In November 2006 Mr. Davis was retained by AP with respect to her application for a live-in caregiver work permit. AP had entered Canada in February 2006 on a visitor’s visa to care for her ill sister who had subsequently died in September 2006. AP’s visitor’s visa was valid until January 7, 2007, and prohibited her from engaging in any employment while in Canada. In November 2006 Mr. Davis suggested to AP that she contact another client RS, with respect to caring for RS’s elderly mother. On November 29, 2006, AP entered into an employment agreement with RS. To Mr. Davis’ knowledge, she did not have a work permit at that time.

After LA terminated her employment with Mr. Davis in December 2006, Mr. Davis approached AP and offered her employment as a live-in caregiver for his family. AP commenced employment with Mr. Davis on January 7, 2007. Between November 2006 and April 2007 Mr. Davis was both AP’s employer and her lawyer concerning immigration related applications.

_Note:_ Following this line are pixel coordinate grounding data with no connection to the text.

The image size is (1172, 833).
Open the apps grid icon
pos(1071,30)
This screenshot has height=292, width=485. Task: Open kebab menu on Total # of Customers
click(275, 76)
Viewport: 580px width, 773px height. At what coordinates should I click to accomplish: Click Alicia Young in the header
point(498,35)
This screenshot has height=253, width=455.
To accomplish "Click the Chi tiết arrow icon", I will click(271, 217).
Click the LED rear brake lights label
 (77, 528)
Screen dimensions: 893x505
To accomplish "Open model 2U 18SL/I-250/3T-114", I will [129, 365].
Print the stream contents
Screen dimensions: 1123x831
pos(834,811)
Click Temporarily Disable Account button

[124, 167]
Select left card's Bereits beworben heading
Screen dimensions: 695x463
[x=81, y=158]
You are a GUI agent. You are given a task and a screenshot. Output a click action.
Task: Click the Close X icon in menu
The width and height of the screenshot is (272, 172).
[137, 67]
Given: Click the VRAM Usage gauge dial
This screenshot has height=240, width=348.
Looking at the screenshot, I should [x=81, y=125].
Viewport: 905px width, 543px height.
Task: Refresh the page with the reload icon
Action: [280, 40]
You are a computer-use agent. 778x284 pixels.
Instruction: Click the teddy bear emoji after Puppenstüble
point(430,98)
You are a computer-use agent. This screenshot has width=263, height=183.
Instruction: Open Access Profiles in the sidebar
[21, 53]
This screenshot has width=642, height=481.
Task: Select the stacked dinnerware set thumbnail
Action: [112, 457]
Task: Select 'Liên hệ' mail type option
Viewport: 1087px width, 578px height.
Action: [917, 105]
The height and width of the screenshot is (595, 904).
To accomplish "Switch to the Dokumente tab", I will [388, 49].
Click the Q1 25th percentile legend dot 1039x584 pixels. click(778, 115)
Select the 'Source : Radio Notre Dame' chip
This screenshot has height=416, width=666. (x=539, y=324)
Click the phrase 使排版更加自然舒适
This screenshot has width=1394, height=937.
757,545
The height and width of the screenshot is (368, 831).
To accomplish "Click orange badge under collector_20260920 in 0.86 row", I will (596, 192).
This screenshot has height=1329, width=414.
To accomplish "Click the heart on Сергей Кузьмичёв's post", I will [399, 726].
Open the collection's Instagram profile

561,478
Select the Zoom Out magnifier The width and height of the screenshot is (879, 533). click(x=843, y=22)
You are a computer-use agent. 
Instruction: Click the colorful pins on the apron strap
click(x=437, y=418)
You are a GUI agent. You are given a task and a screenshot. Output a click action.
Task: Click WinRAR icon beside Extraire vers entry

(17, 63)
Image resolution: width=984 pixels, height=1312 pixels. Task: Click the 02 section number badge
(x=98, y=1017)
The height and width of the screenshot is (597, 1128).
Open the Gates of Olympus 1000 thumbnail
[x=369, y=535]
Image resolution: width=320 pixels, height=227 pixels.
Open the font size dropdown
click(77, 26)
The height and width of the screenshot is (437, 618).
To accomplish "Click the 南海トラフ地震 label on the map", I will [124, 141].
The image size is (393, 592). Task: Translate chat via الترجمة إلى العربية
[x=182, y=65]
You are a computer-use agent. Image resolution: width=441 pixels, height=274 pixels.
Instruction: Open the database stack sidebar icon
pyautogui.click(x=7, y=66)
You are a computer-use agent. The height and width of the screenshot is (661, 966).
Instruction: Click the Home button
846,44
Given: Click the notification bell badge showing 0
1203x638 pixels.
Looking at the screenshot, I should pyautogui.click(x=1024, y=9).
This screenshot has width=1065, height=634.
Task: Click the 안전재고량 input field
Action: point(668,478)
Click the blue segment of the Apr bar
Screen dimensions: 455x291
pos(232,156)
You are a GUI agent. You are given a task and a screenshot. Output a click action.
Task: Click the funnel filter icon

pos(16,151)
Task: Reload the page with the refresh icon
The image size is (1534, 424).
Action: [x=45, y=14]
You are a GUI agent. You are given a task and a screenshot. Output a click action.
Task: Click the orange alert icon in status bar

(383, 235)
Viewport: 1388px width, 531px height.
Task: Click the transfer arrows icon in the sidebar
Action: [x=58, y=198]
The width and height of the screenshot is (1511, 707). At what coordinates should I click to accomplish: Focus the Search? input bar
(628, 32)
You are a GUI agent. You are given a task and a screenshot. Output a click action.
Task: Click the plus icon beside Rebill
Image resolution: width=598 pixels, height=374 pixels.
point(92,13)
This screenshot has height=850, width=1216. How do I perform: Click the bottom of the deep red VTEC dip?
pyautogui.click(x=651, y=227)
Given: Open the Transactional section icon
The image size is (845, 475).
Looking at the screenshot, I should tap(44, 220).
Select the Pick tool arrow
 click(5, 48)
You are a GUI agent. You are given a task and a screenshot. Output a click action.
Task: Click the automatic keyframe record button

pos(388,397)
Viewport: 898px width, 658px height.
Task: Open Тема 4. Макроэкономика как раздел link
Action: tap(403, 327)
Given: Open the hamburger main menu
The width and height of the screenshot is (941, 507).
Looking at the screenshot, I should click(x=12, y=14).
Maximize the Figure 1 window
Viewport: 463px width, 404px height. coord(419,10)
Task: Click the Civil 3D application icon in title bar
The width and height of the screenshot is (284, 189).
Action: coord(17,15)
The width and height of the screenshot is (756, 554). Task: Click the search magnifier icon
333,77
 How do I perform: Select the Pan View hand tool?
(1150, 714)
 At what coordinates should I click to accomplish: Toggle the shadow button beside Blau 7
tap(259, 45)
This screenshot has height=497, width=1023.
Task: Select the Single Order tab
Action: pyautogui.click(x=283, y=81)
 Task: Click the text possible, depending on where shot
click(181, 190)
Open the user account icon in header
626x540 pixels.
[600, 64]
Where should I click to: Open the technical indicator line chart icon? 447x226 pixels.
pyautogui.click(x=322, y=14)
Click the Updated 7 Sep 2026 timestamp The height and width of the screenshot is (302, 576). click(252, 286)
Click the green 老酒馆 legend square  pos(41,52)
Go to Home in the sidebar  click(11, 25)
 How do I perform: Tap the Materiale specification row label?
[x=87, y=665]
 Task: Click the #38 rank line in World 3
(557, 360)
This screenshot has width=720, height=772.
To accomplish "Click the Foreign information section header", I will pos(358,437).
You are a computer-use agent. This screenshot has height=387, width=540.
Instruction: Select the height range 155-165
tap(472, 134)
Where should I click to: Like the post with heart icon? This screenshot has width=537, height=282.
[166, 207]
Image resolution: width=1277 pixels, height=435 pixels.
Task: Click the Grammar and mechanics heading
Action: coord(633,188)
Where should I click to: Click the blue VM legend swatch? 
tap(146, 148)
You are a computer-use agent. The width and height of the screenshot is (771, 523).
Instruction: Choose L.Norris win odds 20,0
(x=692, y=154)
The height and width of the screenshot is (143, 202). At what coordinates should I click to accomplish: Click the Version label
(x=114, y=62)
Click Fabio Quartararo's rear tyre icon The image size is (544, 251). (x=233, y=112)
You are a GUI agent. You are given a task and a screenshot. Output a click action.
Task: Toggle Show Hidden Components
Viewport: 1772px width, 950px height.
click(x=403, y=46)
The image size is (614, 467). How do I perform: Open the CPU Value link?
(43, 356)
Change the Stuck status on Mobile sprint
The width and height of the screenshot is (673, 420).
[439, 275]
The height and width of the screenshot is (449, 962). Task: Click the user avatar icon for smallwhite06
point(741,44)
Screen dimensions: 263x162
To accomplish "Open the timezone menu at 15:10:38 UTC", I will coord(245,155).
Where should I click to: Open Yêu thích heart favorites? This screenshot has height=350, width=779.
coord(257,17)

During the time that AP worked for Davis, he failed to advise her that she did not have a work permit that entitled her to do so. Mr. Davis admitted that while acting for AP, his interests, or those of an associate, namely his wife, were in conflict with those of AP, contrary to Chapter 6, Rule (c) of the Code of Professional Conduct.PleaMr. Davis pled guilty to the charges of professional misconduct outlined above.

Decision and Comments

The Panel found Mr. Davis guilty of professional misconduct based on his admission to the charges.

Penalty

The panel noted that disbarment was within the range of possible dispositions available given the facts before them, Mr. Davis’ previous disciplinary record and the traditional sentencing principles in a disciplinary matter. The Panel expressed concern about whether Mr. Davis had sufficient insight to ensure that such incidents would not be repeated, however ultimately took into account mitigating circumstances and Mr. Davis’ subsequent conduct. The Panel concluded that in the absence of clear and cogent reasons for departing from the joint recommendation made by counsel for the Law Society and for Mr. Davis, there was no good cause to reject the joint recommendation. The panel therefore ordered that:

(a) Mr. Davis be suspended for a period of 6 months, commencing June 1, 2009; and

(b) Mr. Davis pay $25,000.00 to the Society as a contribution towards the cost of the investigation, prosecution and hearing of the matter.

Posted by The Public Eye at 6/29/2009 1 comments Links to this

1 Comments:

Blogger The Public Eye said...

I am unsure as to whether Rowan Atkinson has ever done Shakespeare (if not, he should: he IS that good an actor), but the photo I've chosen for this post is of him depicting his famous TV persona Blackadder. In equal parts as complex and despicable as a Shakespearean villain, Blackadder is a treat that some of us enjoyed years before anyone ever heard of "Mr. Bean" (his other persona).

Why did I choose a photo of the diabolical "Blackadder" to depict David Davis? All you have to do is read the discipline complaint. I say without reservation that Mr. Davis has stooped mighty low to get his hands on the Almighty Dollar. In my opinion, Davis has more than earned the right to be metaphorically depicted as Blackadder.

FYI, the rumour floating around is that (assuming he hasn't left already) Davis will be leaving Manitoba for the six months of his suspension to practice in the Phillipines.